Required work:
Every line below that contains the word "each" must be copied.

Exercise materials Start Marker

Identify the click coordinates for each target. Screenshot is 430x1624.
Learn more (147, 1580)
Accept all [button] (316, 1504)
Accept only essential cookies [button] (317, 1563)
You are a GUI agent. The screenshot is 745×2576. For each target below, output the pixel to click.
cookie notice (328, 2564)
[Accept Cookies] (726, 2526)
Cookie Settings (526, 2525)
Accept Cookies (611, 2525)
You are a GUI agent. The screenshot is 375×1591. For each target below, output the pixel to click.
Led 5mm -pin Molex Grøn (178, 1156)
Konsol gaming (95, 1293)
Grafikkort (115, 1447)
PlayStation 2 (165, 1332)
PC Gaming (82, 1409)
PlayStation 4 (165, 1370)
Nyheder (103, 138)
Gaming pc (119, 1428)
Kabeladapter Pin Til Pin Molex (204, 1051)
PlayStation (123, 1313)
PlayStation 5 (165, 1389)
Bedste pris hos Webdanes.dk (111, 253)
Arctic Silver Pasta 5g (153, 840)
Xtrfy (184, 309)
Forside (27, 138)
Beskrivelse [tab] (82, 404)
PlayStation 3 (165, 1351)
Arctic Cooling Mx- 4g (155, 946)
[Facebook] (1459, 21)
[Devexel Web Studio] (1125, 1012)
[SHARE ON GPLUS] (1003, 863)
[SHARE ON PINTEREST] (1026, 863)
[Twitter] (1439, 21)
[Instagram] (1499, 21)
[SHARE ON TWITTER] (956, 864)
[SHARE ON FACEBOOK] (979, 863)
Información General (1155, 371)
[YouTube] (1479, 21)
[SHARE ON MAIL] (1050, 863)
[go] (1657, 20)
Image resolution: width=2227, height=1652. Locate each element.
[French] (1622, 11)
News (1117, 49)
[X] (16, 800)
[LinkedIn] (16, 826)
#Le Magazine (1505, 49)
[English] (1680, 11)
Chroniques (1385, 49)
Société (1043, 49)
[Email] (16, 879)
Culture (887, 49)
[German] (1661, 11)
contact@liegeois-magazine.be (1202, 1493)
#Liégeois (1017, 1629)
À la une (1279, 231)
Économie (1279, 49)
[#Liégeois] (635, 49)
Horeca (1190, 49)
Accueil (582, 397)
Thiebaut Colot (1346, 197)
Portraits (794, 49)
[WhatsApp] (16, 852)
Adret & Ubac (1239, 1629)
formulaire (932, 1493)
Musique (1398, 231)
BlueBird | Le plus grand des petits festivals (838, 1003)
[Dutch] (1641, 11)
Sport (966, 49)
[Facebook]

Exercise materials End Marker

Solution to the problem:
Identify the click coordinates for each target. Screenshot is 430x1624.
You are a GUI agent. The screenshot is 745×2576. For each target below, output the pixel to click.
You are a GUI agent. The screenshot is 375×1591. For each target below, output the pixel to click.
Image resolution: width=2227, height=1652. Locate each element.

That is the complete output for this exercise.